Hotels Often Forget to Change Bed Sheets after Each Guest

Hotel room

When paying for a hotel room one may assume at least the sheets are clean. But an Inside Edition report shows otherwise. The newsmagazine found that surprisingly many hotels fail to change sheets before new guests check in.

To learn whether hotels stood by their new-customer-new-sheet policy, the investigative team performed a simple test. They sprayed a washable fluorescent paint on the sheets checked out and later checked in under different names.

The paint was not visible to the hotel’s staffers eyes, but it was pretty blatant under a UV light source. To erase any trace of doubt, the team sprayed the paint through a stencil with the message “I SLEPT HERE.”

Before checking out, the journalists left the beds unmade to ensure that maids knew the bed sheets needed to be changed.

The next day, the team booked the same room under phony names to leave the impression they were new to the hotel. This way they tested nine hotels in New York.

The Candlewood Inn & Suites, a 3-star hotel located at an 8-minute walk from Times Square failed the test. When investigators returned the following day, they found their freshly sprayed slogan on the sheets.

When a reporter asked why the maid hasn’t changed the linen the hotel manager explained that changing sheets daily is a policy of the hotel chain.  The manager added the hotel expects from staffers to follow that policy.

The Intercontinental Hotel Group (IHG), which owns the chain of hotels, said it has set in place “stringent quality standards” for its hotels.

“Any claim that a hotel is not following the standards falls below our expectations.”

IHG said.

The group reportedly advised other hotels to see this incident as a reminder to enforce the quality standards.

After the first incident, Inside Edition’s reporters had mixed feeling about it. They hoped that it was just an isolated case. But only further investigation could tell.

The next hotel on the list was another 3-star resort, La Quinta Inns & Suites, which is located close to the Central Park and at a 3-minute walk from the Empire State Building.

Investigators performed the same move: check in – spray – check out – and return.

The following day, to their surprise, the sheets were still imprinted with the “I SLEPT HERE” message.

“Disgusting! These sheets are dirty,”

the journalist who made the discovery said.
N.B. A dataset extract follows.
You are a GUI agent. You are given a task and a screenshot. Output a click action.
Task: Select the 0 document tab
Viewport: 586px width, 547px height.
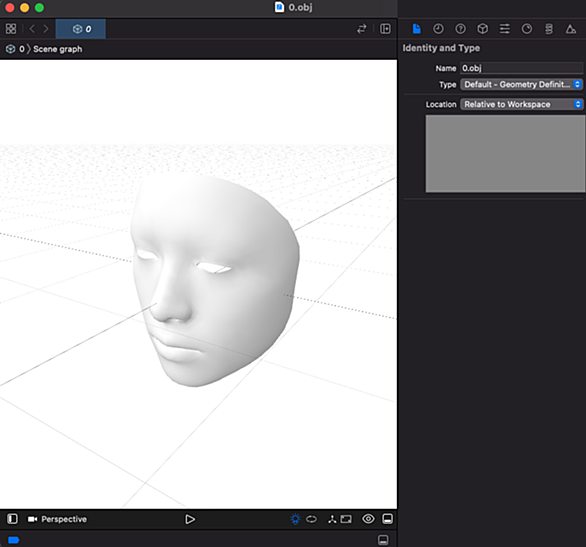pyautogui.click(x=81, y=29)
She next called the hotel manager who brought the maid responsible for the room with him. They both denied accusations they didn’t change the sheets but when they saw the message they apologized.

The manager added the hotel expects the maids to do their jobs.

When asked to comment, La Quinta Inns & Suites explained its hotels should provide a “consistent guest experience” across the entire chain. And that guest experience includes having a clean room when you check in, too.

The group added that it spoke to the management of the franchised hotel to address the issue.

The last hotel was a Marriott’s Residence Inn also close to the Times Square. There the team performed a more comprehensive test. They sprayed their slogan on the bottom bedsheet and the word “YUCK” on the top sheet. They also ensured both pillows bore the magazine’s logo.

The following day, maids changed pillowcases but somehow forgot the YUCK and I SLEPT HERE-imprinted bedsheets.